Recursive feature elimination(rfe), is a technique in which a model is built with all the variables, and then the algorithm removes the weakest features one by one until we reach the specified number of features. While using RFE, we need to specify the number of features to be used. However, this is often not known at the beginning. The optimal number of features can be identified using cross-validation.
library(caret)
set.seed(0)
# Setting the cross validation parameters
ctrl_param <- rfeControl(functions = lmFuncs,
method = "repeatedcv",
number=10,
repeats = 25,
verbose = FALSE)
lm_rfe <- rfe(crime[,-16], crime[[16]],
sizes = c(1:15),
rfeControl = ctrl_param)
lm_rfe
Recursive feature selection
Outer resampling method: Cross-Validated (10 fold, repeated 25 times)
Resampling performance over subset size:
Variables RMSE Rsquared MAE RMSESD RsquaredSD MAESD Selected
1 359.9 0.3361 291.2 131.91 0.2926 100.05
2 344.1 0.3539 276.5 135.96 0.2889 111.02
3 351.9 0.3213 285.4 133.22 0.2895 109.99
4 333.3 0.4145 277.8 101.94 0.3139 91.01
5 316.1 0.4769 261.2 97.50 0.3125 86.74
6 306.8 0.4853 253.9 94.46 0.3123 84.85
7 307.3 0.4975 255.1 93.07 0.3079 83.56
8 268.5 0.5692 222.7 84.48 0.2999 72.92
9 234.7 0.6446 189.7 94.01 0.2886 76.30
10 230.6 0.6572 186.9 84.12 0.2666 67.17 *
11 235.9 0.6333 190.9 90.45 0.2748 69.68
12 248.5 0.6093 199.5 91.42 0.2867 72.36
13 253.0 0.6070 204.2 93.88 0.2896 75.76
14 259.4 0.5948 208.3 95.69 0.2928 77.11
15 263.6 0.5878 213.5 93.76 0.2866 78.58
The top 5 variables (out of 10):
U1, Prob, LF, Po1, Ed
By looking at RMSEs, it seems that selecting 10 features results in lower RMSE/higher R-squared.So, the model is fitted with 10 strongest features.

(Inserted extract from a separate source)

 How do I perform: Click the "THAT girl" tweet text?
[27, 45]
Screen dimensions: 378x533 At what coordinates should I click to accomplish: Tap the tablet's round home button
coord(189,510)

Below we can see which feastures have been selected:
predictors(lm_rfe)
lm_rfe$fit
Call:
lm(formula = y ~ ., data = tmp)
Coefficients:
(Intercept) U1 Prob LF Po1 Ed
-5099.78 -2925.15 -4000.57 531.84 177.49 210.85
U2 Po2 M Ineq So
150.25 -79.51 100.88 58.80 78.48
predict(lm_rfe,test)
1: 870.683361434229
Using cross-validation and RFE method, we can achieve a better model with a decent value for R-squared. The prediction of crime rate seems to be in an acceptable range based on our data. There are many other ways to build a linear model for regression analysis.But they are not in scope of work for this homework.